'What's wrong with him?'

Mathias made a vague gesture with his hand, and Eric felt a tightening sensation in his chest: frustration. He wished he could see the German's face.

'Just tell me,' he said.

Mathias stood up. He had his T-shirt in his hand, crumpled into a ball; it was dark now with Eric's blood. 'Can you stand?' he asked.

Eric tried. His leg was still bleeding, and it was hard to put weight on it. He managed to pull himself to his feet, though, then nearly fell. Mathias grabbed him by the elbow, held him up, helped him hobble slowly toward the open flap of the tent.

Jeff found the four of them in the little clearing, sitting beside the orange tent. When they saw him approaching, they all started to talk at once.

Amy seemed to be on the edge of tears. 'What are you doing here?' she kept asking him.
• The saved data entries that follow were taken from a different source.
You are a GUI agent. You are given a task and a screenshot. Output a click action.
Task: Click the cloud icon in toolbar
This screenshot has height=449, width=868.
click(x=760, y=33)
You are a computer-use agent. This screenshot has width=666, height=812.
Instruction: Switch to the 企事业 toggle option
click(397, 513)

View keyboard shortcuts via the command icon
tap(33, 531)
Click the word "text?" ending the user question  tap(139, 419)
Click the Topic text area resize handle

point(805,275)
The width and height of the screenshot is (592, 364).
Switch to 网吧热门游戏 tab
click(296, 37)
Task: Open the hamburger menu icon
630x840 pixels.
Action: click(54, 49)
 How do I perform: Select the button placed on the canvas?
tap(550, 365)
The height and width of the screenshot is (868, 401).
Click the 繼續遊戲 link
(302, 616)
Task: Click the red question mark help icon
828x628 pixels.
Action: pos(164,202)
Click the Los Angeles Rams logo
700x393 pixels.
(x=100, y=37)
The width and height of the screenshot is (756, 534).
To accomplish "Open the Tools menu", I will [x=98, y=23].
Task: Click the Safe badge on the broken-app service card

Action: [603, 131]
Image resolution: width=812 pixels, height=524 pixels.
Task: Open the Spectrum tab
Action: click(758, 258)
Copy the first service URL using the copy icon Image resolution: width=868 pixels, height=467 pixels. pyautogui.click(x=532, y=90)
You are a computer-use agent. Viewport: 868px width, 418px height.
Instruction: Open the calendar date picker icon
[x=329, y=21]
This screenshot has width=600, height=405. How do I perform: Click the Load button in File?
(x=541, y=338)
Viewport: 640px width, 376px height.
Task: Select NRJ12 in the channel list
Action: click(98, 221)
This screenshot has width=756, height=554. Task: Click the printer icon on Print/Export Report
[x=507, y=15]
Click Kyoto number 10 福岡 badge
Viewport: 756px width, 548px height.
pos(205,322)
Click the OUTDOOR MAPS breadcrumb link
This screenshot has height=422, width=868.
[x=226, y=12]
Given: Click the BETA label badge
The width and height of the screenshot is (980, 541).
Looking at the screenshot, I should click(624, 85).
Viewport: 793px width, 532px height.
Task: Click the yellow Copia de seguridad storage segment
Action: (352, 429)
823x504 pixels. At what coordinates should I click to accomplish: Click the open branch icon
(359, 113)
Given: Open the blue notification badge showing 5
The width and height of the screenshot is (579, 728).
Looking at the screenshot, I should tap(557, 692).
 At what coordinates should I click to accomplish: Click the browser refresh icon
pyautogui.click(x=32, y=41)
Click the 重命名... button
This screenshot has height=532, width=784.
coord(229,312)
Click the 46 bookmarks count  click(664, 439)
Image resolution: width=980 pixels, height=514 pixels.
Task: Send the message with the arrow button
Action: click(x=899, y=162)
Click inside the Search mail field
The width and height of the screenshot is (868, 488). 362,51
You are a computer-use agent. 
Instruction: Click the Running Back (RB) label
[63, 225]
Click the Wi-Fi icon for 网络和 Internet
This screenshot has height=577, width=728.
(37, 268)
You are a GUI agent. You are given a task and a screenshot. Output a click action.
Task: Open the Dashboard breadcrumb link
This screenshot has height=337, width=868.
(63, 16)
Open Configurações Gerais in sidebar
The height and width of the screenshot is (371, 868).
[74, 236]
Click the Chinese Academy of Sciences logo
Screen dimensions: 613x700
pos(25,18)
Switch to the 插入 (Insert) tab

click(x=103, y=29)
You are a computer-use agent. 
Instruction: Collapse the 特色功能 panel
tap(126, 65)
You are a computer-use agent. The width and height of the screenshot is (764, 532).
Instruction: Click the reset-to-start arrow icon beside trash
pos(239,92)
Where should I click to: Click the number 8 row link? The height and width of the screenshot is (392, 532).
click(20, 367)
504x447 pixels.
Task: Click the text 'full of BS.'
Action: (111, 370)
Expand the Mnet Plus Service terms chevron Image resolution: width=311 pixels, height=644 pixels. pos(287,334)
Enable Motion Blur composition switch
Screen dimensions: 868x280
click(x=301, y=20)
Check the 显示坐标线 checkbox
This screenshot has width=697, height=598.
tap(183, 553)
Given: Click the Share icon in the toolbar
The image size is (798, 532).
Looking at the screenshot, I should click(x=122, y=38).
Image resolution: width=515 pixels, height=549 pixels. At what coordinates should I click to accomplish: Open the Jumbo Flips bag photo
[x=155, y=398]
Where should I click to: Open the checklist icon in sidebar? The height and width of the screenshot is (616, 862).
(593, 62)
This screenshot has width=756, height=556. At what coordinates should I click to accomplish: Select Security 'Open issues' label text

It turned out that he'd been gone so long, they'd begun to think he might've found a way to flee, that he'd sneaked past the guards at the base of the hill and sprinted off into the jungle, that he was on his way to Coba now, that help would soon be coming. They'd talked through this scenario in such depth, playing out the various steps of his journey, imagining the time line-Would he be able to flag down a passing car once he'd reached the road, or would he have to hike the entire eleven miles? And was it only eleven miles? And would the police come immediately, or would they need time to gather a large enough force to overcome the Mayans?-that Amy seemed to have pushed past the murky realm of possibility into the far clearer, sharper-edged one of probability. His escape wasn't something that might be happening; it had become something that was happening.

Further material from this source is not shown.